Frédéric DENHEZ : Merci, Denis COUVET, ce fût brillant. Je ne sais pas quels animaux sauvages il faudrait réintroduire à Paris pour réguler le problème des rats qui pullulent et dont la Mairie de paris ne sait pas quoi faire. Mais c’est une question à soulever auprès d’Anne HIDALGO. Ils en sont aux pesticides, c’est la seule solution qu’ils ont trouvée, néanmoins Paris, comme d’autres villes, comme la Région Île-de-France, comme le département, notamment la Seine-Saint-Denis, ils veulent végétalisée à tous crins, par la réintroduction des eaux pluviales qui ne sont plus considérées comme des déchets à évacuer, mais à laisser aller en ville, à laisser s’imprégner dans le sol, ce qui ne peut que favoriser au moins la végétation. Il y a un changement qui est en train de s’opérer. Juste une petite question, avant de passer la parole à l’intervenant suivant. Vous parlez de réorganisation, mais est-ce qu’en réorganisant on peut revenir à l’état initial ? Ou est ce qu’il y a de de toute façon, substitution d’une espèce par une autre ? Est-ce que ce n’est pas un vœu pieu, une forme d’idéal inaccessible que de réorganiser, que de ré-ensauvagé ?

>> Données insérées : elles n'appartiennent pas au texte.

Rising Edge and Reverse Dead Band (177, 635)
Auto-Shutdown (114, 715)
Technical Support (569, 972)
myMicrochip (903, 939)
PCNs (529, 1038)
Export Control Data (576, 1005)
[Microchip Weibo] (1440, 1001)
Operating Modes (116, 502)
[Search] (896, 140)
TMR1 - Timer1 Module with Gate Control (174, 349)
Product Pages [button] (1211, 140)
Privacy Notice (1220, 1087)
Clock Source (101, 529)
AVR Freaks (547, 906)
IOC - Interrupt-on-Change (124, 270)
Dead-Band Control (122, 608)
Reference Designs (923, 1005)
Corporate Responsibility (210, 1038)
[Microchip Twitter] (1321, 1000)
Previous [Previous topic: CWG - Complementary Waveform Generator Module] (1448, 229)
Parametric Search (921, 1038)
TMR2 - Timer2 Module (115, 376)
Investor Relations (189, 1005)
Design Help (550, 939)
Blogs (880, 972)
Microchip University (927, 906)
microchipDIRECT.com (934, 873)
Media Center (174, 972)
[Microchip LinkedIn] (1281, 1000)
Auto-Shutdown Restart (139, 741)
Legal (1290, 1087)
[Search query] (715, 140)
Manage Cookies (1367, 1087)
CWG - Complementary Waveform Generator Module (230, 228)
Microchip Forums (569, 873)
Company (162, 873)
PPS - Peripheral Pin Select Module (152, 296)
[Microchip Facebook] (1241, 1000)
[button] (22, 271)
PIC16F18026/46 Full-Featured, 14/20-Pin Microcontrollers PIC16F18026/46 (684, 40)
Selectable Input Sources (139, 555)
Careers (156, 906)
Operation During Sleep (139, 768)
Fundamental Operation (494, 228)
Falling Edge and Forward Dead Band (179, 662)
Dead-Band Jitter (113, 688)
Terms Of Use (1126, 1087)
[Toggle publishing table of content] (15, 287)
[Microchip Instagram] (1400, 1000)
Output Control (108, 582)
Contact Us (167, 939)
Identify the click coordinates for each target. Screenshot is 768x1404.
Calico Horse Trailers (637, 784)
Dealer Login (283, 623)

Denis COUVET : C’était pour cela que j’ai présentées la théorie des cycles adaptatifs. Je ne sais pas si vous vous rappelez, on passe par des stades successifs, je ne sais pas si l’on peut revenir à la diapositive, l’idée ce n’est pas de revenir à l’état initial qu’on ne retrouvera pas, mais c’est plutôt de préparer un nouveau cycle de conservation et d’exploitation qui se fera sur des bases dont on peut l’espérer qu’elles seront différentes, et qu’on évitera beaucoup plus la surexploitation, notamment.

Frédéric DENHEZ : Bases différentes mais avec un peu de pertes par rapport à la base initiale, voire beaucoup de pertes ?

Denis COUVET : Voilà, mais peut-être en offrant ainsi des opportunités de manière à pouvoir créer la diversité justement, de nouvelles opportunités.

Frédéric DENHEZ : Très bien, on vous retrouve pour les questions tout à leur. Merci Denis COUVET.

Jane LECOMTE, voilà il y a déjà le titre de votre intervention : « La défaunation, un processus « perdant-perdant » pour les humains les non humains les écosystèmes », voilà qui n’est pas bien gai. Vous êtes prof à AgroParisTech. Je ne sais pas quel fond d’écran vous avez choisi.

Jane LECOMTE : Déjà, je suis professeur à l’université Université Paris-Sud, Saclay.

Frédéric DENHEZ : Pardon, pardon ! J’ai sauté une ligne. Allez-y.